Interestingly, Cheng et al. [49] found that approximately 13.9% of Aβ42 and 8.9% of Aβ40 were eliminated upon flow through the liver, and this clearance was reduced with the downregulation of the receptor protein for Aβ and recombinant low-density lipoprotein receptor-related protein 1 (LRP1) in the hepatocytes of aged animals. Knocking out the LRP-1 gene reduced the clearing efficiency of Aβ by the liver and exacerbated the Aβ burden and cognitive deficits of the brain while LRP-1 overexpression enhanced the clearing efficiency of Aβ by the liver and attenuated the Aβ deposition in the brain and the cognitive deficits of APP/PS1 mice. This suggests that liver health has a profound effect on the brains of AD patients, but whether treadmill exercise improves brain pathology by promoting the hepatic clearance of Aβ is a question worth further investigation. Our findings indicated that treadmill exercise ameliorated liver injuries in AD mice, and although there may have been mechanisms of injury other than the oxidative stress, this provides a basis for studying the livers of AD patients. In addition, the causal relationship and interplay between the gut, liver, and brain in AD mice is also a question worth continuing to explore in the future, and it will likely explain why the livers of AD patients are in hypometabolic states and whether these inhibited states of Kupffer cells are related to excess LPS from the intestines. Treatments from these pathways will likely provide new prevention and rehabilitation options with therapeutic effects for AD patients.

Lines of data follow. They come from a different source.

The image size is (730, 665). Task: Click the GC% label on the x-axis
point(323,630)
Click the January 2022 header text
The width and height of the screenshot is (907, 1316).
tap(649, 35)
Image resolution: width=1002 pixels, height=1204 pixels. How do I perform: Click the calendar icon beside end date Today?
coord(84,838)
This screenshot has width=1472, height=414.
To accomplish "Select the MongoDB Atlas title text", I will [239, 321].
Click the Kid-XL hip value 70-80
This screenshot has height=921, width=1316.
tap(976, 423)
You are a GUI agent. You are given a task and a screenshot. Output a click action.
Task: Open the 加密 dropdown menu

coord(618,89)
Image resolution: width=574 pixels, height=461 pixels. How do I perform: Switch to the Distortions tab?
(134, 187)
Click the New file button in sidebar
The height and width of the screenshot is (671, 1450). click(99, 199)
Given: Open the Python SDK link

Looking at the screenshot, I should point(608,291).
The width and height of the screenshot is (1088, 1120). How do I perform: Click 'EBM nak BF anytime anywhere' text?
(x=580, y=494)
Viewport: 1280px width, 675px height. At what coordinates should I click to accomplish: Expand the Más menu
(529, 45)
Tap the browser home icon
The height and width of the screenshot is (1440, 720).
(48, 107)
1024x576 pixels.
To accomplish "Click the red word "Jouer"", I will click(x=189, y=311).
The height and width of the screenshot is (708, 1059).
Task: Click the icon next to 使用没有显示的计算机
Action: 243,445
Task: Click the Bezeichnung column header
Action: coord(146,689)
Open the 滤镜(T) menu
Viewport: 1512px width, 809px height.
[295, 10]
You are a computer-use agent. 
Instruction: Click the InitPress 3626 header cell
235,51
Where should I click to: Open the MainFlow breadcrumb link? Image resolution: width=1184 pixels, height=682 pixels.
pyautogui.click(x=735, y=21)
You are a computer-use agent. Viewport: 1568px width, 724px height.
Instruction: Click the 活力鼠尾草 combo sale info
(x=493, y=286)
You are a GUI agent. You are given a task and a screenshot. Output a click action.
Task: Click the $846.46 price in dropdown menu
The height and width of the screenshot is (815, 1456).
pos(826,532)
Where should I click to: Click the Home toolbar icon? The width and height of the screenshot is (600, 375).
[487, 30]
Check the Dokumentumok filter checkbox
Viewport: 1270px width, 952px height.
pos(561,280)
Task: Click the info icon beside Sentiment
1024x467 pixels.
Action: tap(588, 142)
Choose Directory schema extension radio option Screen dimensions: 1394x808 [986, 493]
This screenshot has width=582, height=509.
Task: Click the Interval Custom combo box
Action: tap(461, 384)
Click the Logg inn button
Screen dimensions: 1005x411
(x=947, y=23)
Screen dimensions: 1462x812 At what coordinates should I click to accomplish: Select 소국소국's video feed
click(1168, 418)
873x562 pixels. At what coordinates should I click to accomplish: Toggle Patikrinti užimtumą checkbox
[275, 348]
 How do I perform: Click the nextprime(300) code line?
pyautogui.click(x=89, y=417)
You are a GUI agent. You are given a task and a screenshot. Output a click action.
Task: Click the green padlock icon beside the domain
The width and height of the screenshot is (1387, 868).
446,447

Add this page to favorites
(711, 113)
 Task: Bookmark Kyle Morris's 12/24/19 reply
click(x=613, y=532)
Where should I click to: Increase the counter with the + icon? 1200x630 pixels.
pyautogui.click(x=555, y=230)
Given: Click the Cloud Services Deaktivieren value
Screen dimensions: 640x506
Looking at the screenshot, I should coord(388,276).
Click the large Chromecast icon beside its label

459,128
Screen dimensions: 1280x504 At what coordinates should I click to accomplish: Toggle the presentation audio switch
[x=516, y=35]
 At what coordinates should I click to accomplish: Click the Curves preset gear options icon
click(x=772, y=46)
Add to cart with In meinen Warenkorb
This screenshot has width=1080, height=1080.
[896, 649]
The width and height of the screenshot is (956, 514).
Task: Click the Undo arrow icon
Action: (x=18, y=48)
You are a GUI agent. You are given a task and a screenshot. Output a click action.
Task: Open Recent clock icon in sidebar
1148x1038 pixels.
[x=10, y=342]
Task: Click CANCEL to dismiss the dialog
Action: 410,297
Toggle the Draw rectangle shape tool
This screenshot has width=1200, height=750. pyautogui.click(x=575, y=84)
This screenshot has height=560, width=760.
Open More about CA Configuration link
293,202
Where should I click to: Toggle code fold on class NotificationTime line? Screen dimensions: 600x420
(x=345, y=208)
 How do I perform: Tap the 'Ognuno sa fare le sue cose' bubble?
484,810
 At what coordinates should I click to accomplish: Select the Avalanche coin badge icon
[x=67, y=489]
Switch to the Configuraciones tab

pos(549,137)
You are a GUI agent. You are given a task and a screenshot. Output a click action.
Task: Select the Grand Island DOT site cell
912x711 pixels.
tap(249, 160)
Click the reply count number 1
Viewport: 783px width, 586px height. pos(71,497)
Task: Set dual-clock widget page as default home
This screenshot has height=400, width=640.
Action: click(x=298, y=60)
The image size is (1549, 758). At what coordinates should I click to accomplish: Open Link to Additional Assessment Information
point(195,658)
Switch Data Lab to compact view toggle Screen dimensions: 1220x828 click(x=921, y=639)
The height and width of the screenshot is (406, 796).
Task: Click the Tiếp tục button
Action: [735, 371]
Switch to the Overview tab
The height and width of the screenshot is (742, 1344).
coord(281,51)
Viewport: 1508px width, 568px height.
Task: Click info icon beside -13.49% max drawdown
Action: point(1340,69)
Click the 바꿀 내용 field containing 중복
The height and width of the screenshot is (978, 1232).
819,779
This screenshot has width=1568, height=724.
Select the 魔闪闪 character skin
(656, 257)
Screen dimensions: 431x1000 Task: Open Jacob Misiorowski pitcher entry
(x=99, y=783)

In conclusion, the livers of AD mice were under oxidative stress, but their prooxidant and antioxidant levels were lower than those of wild-type mice, and long-term treadmill exercise reduced the oxidative stress in the livers of the AD mice and increased their prooxidant and antioxidant levels. This may have improved the oxidative damage by reshaping the redox balance, and treadmill exercise reduced the accumulation of LPS in the brains of the AD mice by simultaneously regulating each aspect of the gut–liver–Kupffer cells. There may be a potential mechanism for the beneficial effects of exercise on the brains of AD patients, as shown below in Figure 7, and it is hypothesized that LPS may be an important peripheral target molecule for exercise for improving the health of AD patients.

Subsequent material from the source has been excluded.